* **What is expected**
Starting at the top of the entries below, print each line exactly until the line with "This screenshot has height=390, width=386." has been printed too.

Segment Start: Supplied data

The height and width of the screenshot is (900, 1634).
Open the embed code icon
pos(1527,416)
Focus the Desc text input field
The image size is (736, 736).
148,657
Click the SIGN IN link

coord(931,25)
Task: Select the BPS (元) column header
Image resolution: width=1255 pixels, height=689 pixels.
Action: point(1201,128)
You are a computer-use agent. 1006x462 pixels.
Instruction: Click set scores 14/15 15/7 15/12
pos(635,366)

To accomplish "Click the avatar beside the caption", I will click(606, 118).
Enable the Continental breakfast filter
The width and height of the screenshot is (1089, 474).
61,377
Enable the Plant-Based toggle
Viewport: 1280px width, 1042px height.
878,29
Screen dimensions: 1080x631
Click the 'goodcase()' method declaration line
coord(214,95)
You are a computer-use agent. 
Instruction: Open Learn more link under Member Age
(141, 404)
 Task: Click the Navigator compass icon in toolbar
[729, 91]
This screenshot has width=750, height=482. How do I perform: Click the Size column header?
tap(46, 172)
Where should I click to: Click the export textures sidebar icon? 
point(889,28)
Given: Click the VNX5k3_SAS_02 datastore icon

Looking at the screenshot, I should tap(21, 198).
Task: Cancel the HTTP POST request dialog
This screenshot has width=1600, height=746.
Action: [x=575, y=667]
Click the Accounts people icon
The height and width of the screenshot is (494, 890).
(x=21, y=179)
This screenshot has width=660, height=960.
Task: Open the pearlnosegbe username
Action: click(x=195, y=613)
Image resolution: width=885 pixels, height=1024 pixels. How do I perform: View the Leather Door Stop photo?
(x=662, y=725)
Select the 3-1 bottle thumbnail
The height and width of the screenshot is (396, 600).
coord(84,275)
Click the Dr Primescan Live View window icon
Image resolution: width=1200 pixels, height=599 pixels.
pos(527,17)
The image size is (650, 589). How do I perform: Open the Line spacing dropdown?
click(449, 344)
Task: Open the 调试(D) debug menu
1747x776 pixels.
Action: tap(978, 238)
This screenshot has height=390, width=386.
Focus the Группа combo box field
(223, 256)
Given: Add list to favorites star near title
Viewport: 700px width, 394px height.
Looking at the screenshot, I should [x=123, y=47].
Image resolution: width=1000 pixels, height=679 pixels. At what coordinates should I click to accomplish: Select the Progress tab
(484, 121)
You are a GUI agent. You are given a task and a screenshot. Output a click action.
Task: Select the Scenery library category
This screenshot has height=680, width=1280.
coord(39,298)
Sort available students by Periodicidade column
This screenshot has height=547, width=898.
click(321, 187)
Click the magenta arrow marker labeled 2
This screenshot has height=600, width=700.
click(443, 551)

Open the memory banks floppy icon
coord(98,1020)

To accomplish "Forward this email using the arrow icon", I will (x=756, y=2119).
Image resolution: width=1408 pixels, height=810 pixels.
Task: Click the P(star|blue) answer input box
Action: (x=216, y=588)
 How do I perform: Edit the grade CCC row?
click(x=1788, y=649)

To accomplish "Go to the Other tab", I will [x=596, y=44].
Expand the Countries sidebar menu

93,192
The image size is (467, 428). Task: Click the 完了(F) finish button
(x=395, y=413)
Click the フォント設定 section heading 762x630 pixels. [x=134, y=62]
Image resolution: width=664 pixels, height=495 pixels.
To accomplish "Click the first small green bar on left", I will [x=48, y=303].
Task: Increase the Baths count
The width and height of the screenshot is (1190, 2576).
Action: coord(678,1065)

Segment End: Supplied data

* **Written response**
The height and width of the screenshot is (900, 1634).
Open the embed code icon
pos(1527,416)
Focus the Desc text input field
The image size is (736, 736).
148,657
Click the SIGN IN link

coord(931,25)
Task: Select the BPS (元) column header
Image resolution: width=1255 pixels, height=689 pixels.
Action: point(1201,128)
You are a computer-use agent. 1006x462 pixels.
Instruction: Click set scores 14/15 15/7 15/12
pos(635,366)

To accomplish "Click the avatar beside the caption", I will click(606, 118).
Enable the Continental breakfast filter
The width and height of the screenshot is (1089, 474).
61,377
Enable the Plant-Based toggle
Viewport: 1280px width, 1042px height.
878,29
Screen dimensions: 1080x631
Click the 'goodcase()' method declaration line
coord(214,95)
You are a computer-use agent. 
Instruction: Open Learn more link under Member Age
(141, 404)
 Task: Click the Navigator compass icon in toolbar
[729, 91]
This screenshot has width=750, height=482. How do I perform: Click the Size column header?
tap(46, 172)
Where should I click to: Click the export textures sidebar icon? 
point(889,28)
Given: Click the VNX5k3_SAS_02 datastore icon

Looking at the screenshot, I should tap(21, 198).
Task: Cancel the HTTP POST request dialog
This screenshot has width=1600, height=746.
Action: [x=575, y=667]
Click the Accounts people icon
The height and width of the screenshot is (494, 890).
(x=21, y=179)
This screenshot has width=660, height=960.
Task: Open the pearlnosegbe username
Action: click(x=195, y=613)
Image resolution: width=885 pixels, height=1024 pixels. How do I perform: View the Leather Door Stop photo?
(x=662, y=725)
Select the 3-1 bottle thumbnail
The height and width of the screenshot is (396, 600).
coord(84,275)
Click the Dr Primescan Live View window icon
Image resolution: width=1200 pixels, height=599 pixels.
pos(527,17)
The image size is (650, 589). How do I perform: Open the Line spacing dropdown?
click(449, 344)
Task: Open the 调试(D) debug menu
1747x776 pixels.
Action: tap(978, 238)
This screenshot has height=390, width=386.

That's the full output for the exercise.